**PROBLEM TO WORK ON:** Restate word for word the line containing "Roeselare, Brugge en Waregem (879, 1405)" and all remaining lines of the entries below.

——————

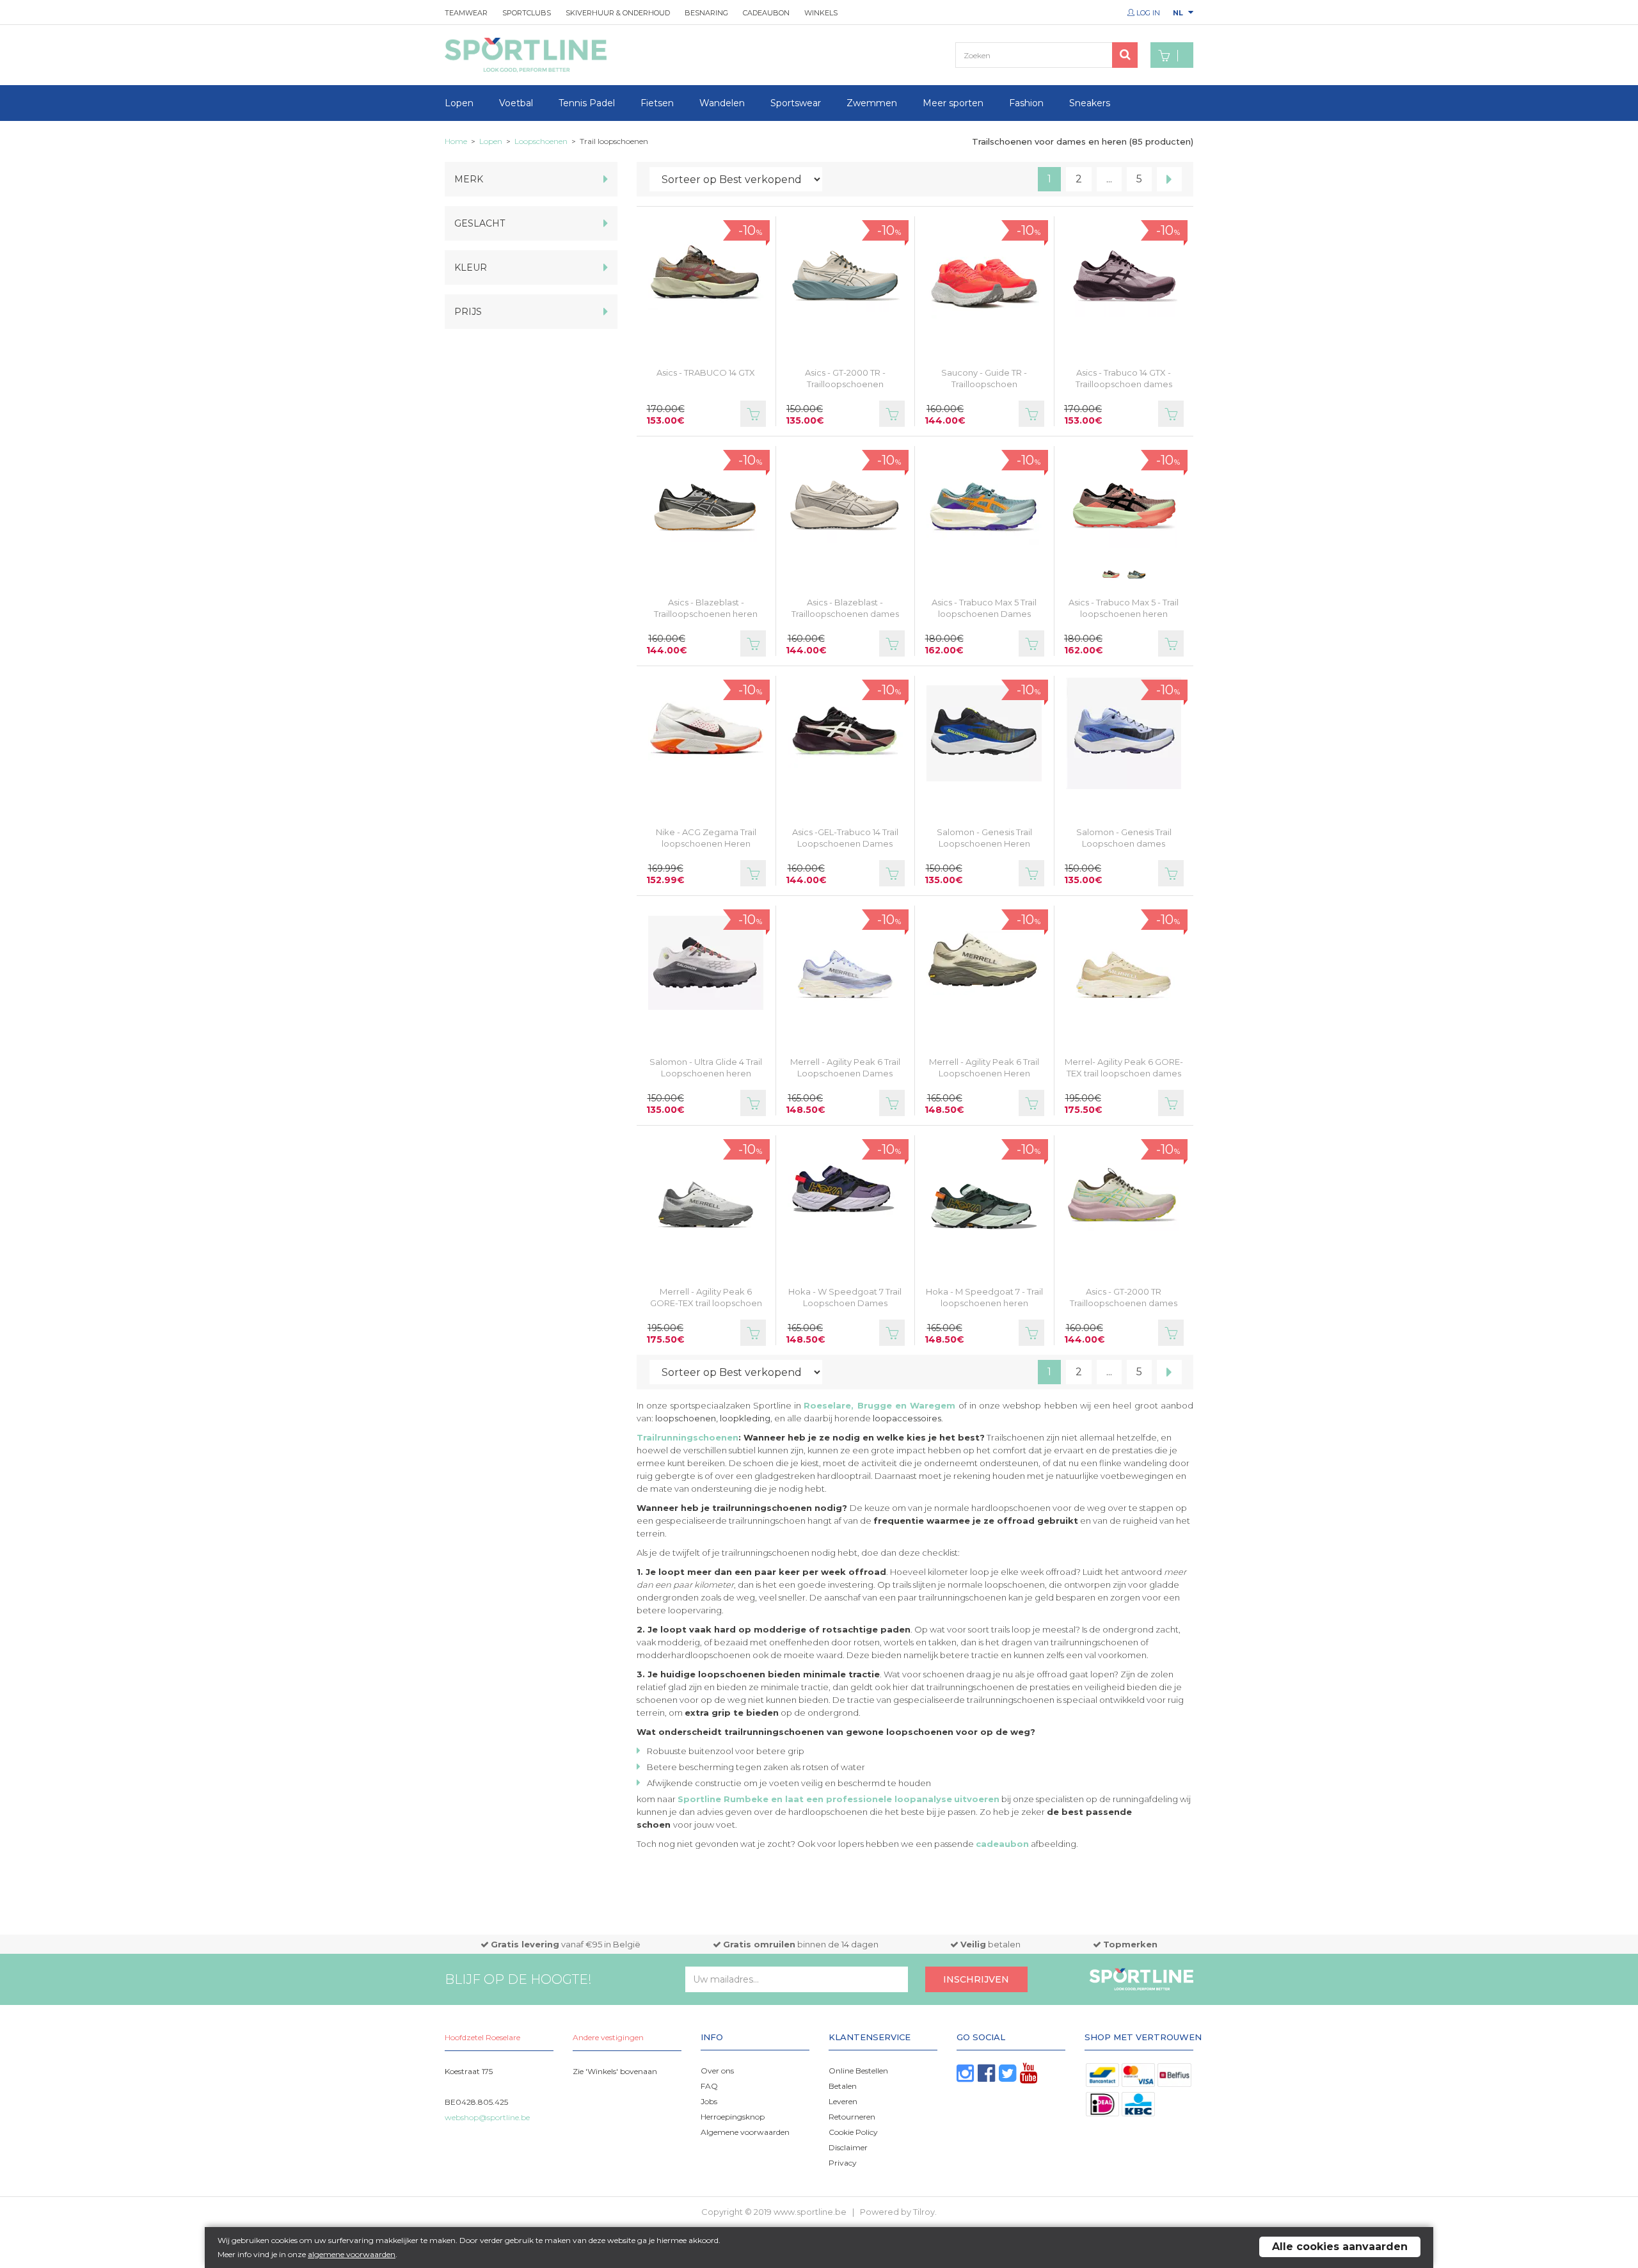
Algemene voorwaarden (745, 2132)
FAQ (709, 2086)
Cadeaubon (766, 12)
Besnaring (706, 12)
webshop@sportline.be (487, 2117)
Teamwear (466, 12)
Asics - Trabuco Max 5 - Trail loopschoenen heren (1124, 608)
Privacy (843, 2163)
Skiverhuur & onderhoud (618, 12)
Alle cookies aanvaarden (1340, 2246)
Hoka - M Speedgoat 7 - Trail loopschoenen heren (984, 1297)
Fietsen (657, 103)
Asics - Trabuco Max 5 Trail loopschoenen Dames (984, 608)
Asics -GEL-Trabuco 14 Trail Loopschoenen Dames (845, 838)
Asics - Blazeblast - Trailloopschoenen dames (845, 608)
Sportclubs (526, 12)
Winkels (821, 12)
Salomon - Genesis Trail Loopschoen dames (1124, 838)
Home (456, 141)
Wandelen (722, 103)
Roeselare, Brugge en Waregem (879, 1405)
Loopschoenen (541, 141)
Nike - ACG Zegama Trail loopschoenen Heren (706, 838)
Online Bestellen (858, 2070)
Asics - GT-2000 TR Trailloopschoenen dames (1123, 1297)
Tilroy (924, 2212)
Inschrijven (976, 1979)
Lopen (459, 103)
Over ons (717, 2070)
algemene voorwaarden (351, 2254)
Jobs (709, 2101)
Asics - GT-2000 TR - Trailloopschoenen (845, 378)
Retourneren (852, 2116)
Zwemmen (872, 103)
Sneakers (1089, 103)
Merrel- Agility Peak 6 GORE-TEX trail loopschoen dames (1124, 1067)
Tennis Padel (587, 103)
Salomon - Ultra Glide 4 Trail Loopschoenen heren (705, 1067)
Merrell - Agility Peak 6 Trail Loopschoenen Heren (984, 1067)
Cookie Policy (853, 2132)
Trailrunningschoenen (687, 1437)
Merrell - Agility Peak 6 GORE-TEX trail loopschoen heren (706, 1303)
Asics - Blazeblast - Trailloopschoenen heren (706, 608)
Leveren (843, 2101)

——————

**SOLUTION TO THIS TASK:**
Roeselare, Brugge en Waregem (879, 1405)
Loopschoenen (541, 141)
Nike - ACG Zegama Trail loopschoenen Heren (706, 838)
Online Bestellen (858, 2070)
Asics - GT-2000 TR Trailloopschoenen dames (1123, 1297)
Tilroy (924, 2212)
Inschrijven (976, 1979)
Lopen (459, 103)
Over ons (717, 2070)
algemene voorwaarden (351, 2254)
Jobs (709, 2101)
Asics - GT-2000 TR - Trailloopschoenen (845, 378)
Retourneren (852, 2116)
Zwemmen (872, 103)
Sneakers (1089, 103)
Merrel- Agility Peak 6 GORE-TEX trail loopschoen dames (1124, 1067)
Tennis Padel (587, 103)
Salomon - Ultra Glide 4 Trail Loopschoenen heren (705, 1067)
Merrell - Agility Peak 6 Trail Loopschoenen Heren (984, 1067)
Cookie Policy (853, 2132)
Trailrunningschoenen (687, 1437)
Merrell - Agility Peak 6 GORE-TEX trail loopschoen heren (706, 1303)
Asics - Blazeblast - Trailloopschoenen heren (706, 608)
Leveren (843, 2101)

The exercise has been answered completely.